Белая сирень
Шрифт:
Рахманинов. Здесь будет наш дом.
Наталья. Какая мрачная скала.
Рахманинов. Ее взорвут.
Наталья. Взорвут?
Рахманинов. Да, взорвут, а землю привезут, и мы сделаем огромную лужайку с розами. А там (показывает на озеро) будет терраса с видом на озеро. Мы построим лестницу к самой воде, где у пристани будут стоять яхты для катания.
Рахманинов обнимает жену за плечи.
Наталья (насмешливо).
Рахманинов. Для свинарен и конюшен земля в Швейцарии слишком дорога. А бродячим музыкантом мне быть надоело. Хватит.
Наталья. Да, Да. Тебе нужен покой. Тебе нужно гнездышко… Помнишь, как тебе хорошо писалось в Ивановке?
Рахманинов. Второй Ивановки быть не может… Никогда… Так что это будет не Ивановка, а Сенар.
Наталья. Что это значит?
Рахманинов. Сергей, Наталья Рахманиновы: Се-На-Р.
Человек в тирольской шапочке, скрываясь за обрывом высокого берега, поджигает шнур.
Огонек бежит по шнуру к динамитному заряду, заложенному под скалой. Взрыв. Огромные куски породы взлетают в воздух, затем рушатся на землю далеко окрест. Простор заволакивает тучей пыли.
Движутся грузовики с землей. Опорожняются на площадке, некогда занимаемой скалой.
Пожелтели листья деревьев. Там, где стояла развалюха, поднялся остов большого двухэтажного здания очень строгих форм. Работу ведут штукатуры. Они ловко орудуют мастерками, бросая раствор на стены и разравнивая их.
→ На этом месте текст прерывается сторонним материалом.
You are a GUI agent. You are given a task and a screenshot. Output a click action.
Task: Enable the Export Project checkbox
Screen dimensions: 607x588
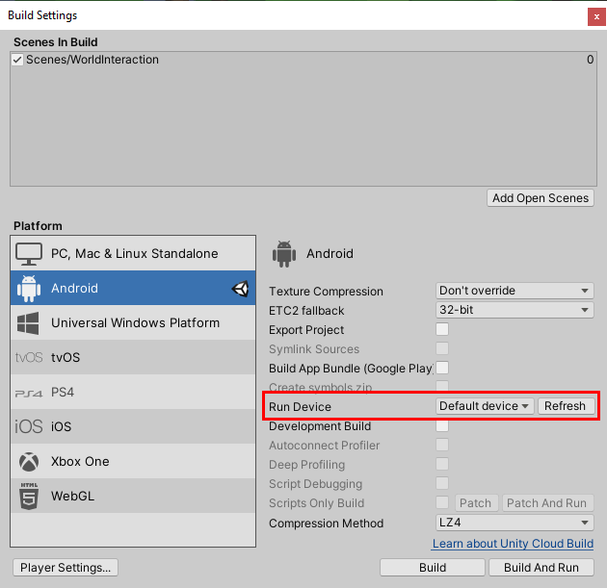point(442,329)
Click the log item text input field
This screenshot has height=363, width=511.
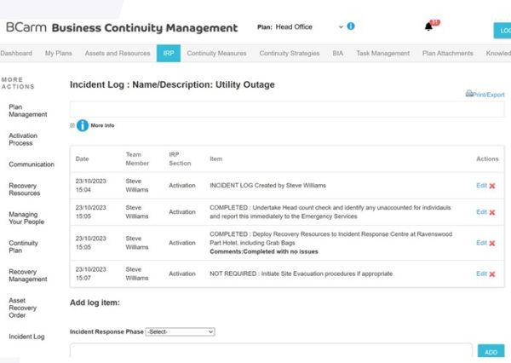click(x=271, y=351)
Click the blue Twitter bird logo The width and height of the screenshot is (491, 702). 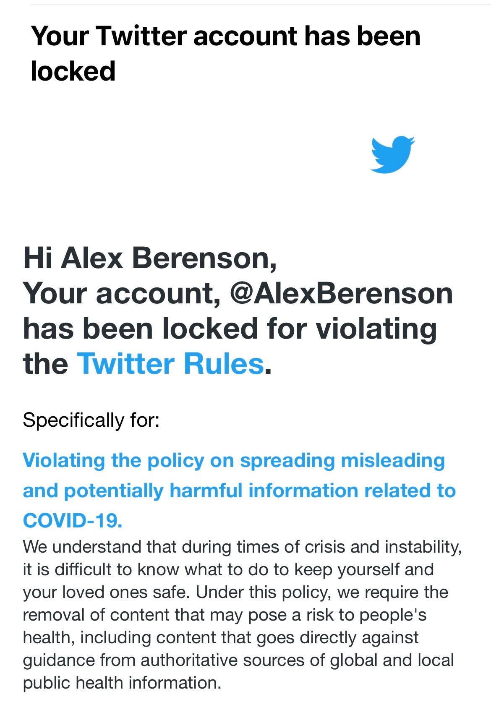(392, 154)
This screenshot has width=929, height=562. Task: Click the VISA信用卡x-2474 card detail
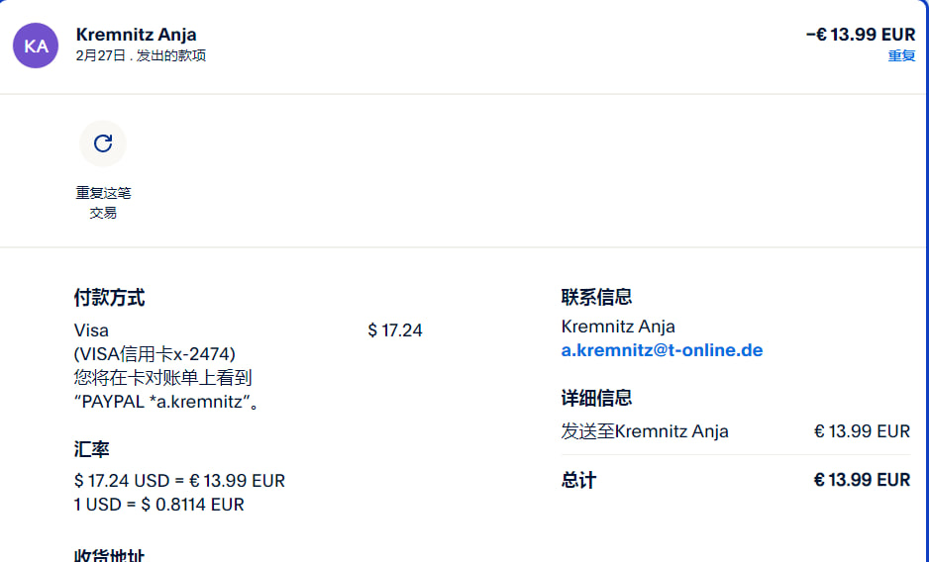(x=155, y=353)
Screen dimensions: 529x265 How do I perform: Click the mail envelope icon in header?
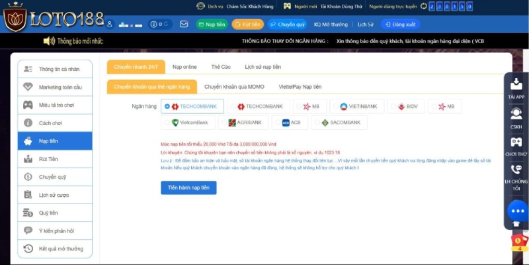pyautogui.click(x=184, y=25)
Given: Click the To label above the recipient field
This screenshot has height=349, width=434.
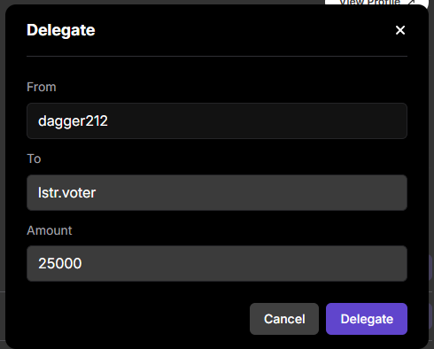Looking at the screenshot, I should [34, 159].
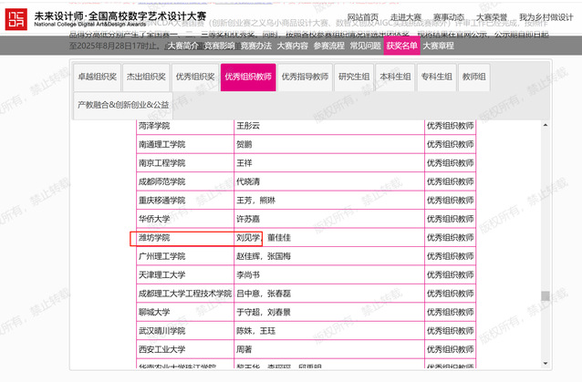Open the 参赛流程 submenu item
The width and height of the screenshot is (582, 382).
pos(329,45)
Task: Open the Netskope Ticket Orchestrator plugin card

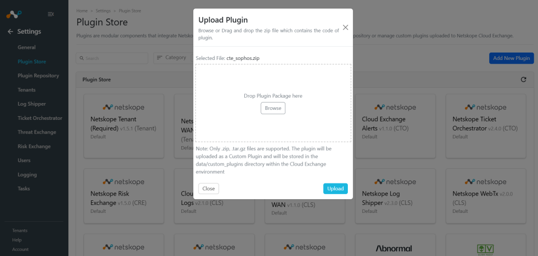Action: (x=485, y=126)
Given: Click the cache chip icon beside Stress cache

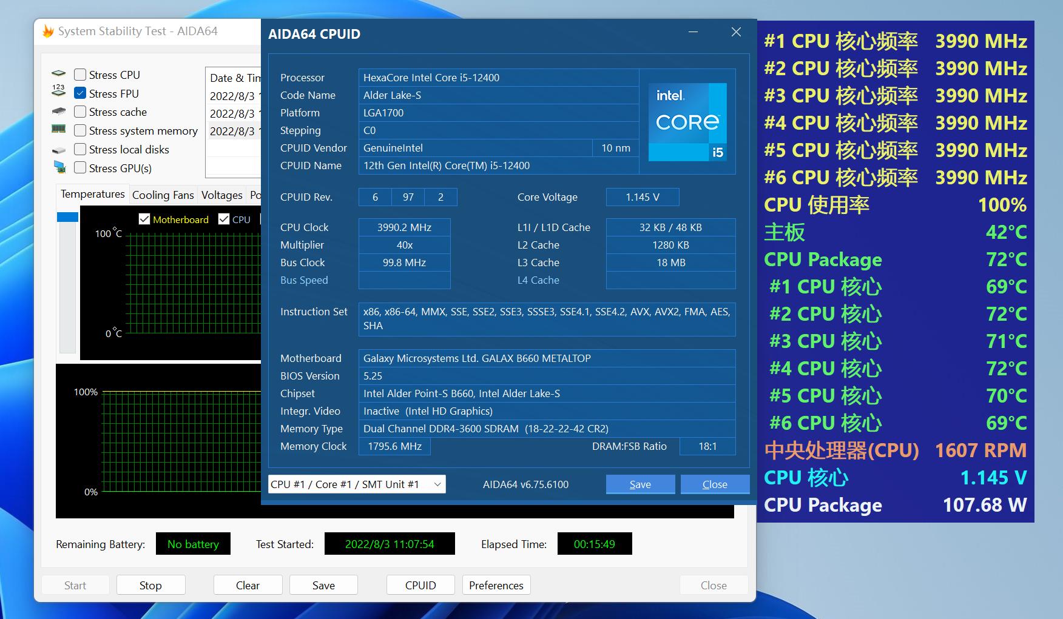Looking at the screenshot, I should coord(59,112).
Идет строительство деревянной пристани и лодочного сарая. Работают плотники, кровельщики.
Ничего не изменилось в столовой московской квартиры Рахманиновых — мебель под чехлами, Марина, постаревшая на десять лет. Она читает письмо Натальи Александровны.
Голос Натальи… Дом наш скоро будет готов. Мы ужасно по тебе соскучились. Приезжай. Разрешение получено. Деньги я тебе выслала. Приезжай, Мариночка, мы все тебя просим: и Сергей Васильевич, и я, и девочки…
Марина утирает слезы.
Изба.
За фанерным столиком сидит девушка-делопроизводитель из фабричных, в красной косынке. Входит Марина.
Марина. Здравствуйте, Иван Шаталин когда будет?
Делопроизводитель. А вам по какому вопросу, гражданка?
Марина. По личному.
Делопроизводитель. Ничем не могу помочь. Иван Тимофеевич на курсах.
Марина. На каких еще курсах?
Делопроизводитель. Политпросвета.
Марина. А когда он вернется?
Делопроизводитель. Теперь уже скоро. Через шесть недель.
Здесь ничего не изменилось с того далекого дня, когда десять лет назад на глазах Рахманинова разрушали усадьбу. Дом стоит заброшенный, с выбитыми стеклами, сорванными дверьми и ставнями. От цветочных клумб не осталось и следа. Весенняя грязь усугубляет вид мерзости запустения.
Марина выкапывает куст сирени. Лопата с коротким черенком, которую она привезла с собой из Москвы, затрудняет и без того нелегкую работу. Марина так ушла в свое занятие, что не заметила подошедшего сторожа с берданкой за плечом. Это наш старый знакомый Герасим. Он постарел, борода его совсем седая.
Герасим. Ты чего тут делаешь?
Марина от неожиданности вздрагивает.
Марина. Никак дядя Герасим?
Герасим. А хоша бы Герасим… (Вглядывается.) Никак Марина! У бар в горничных бегала!
Марина. Она.
Герасим. Красивая, однако, была, а сейчас — как обдуло. Чего ты тут?
Марина. Да вот хочу куст выкопать.
Марина снова начинает окапывать сиреневые корни.
Герасим (подходит ближе). Как так?
Марина. Да так. На память об Ивановке.
Герасим отпихивает Марину.
Герасим. Не дам! Я тут охрана!
Марина. Да ладно тебе!
Герасим. Не дам! Я тут ответчик за народное добро!
Марина (озлясь). Народное добро! Разрушили! Разграбили! Запакостили! А для чего? Ни себе, ни людям!
Герасим. Аи хорошо! Значит, народу так ндравится.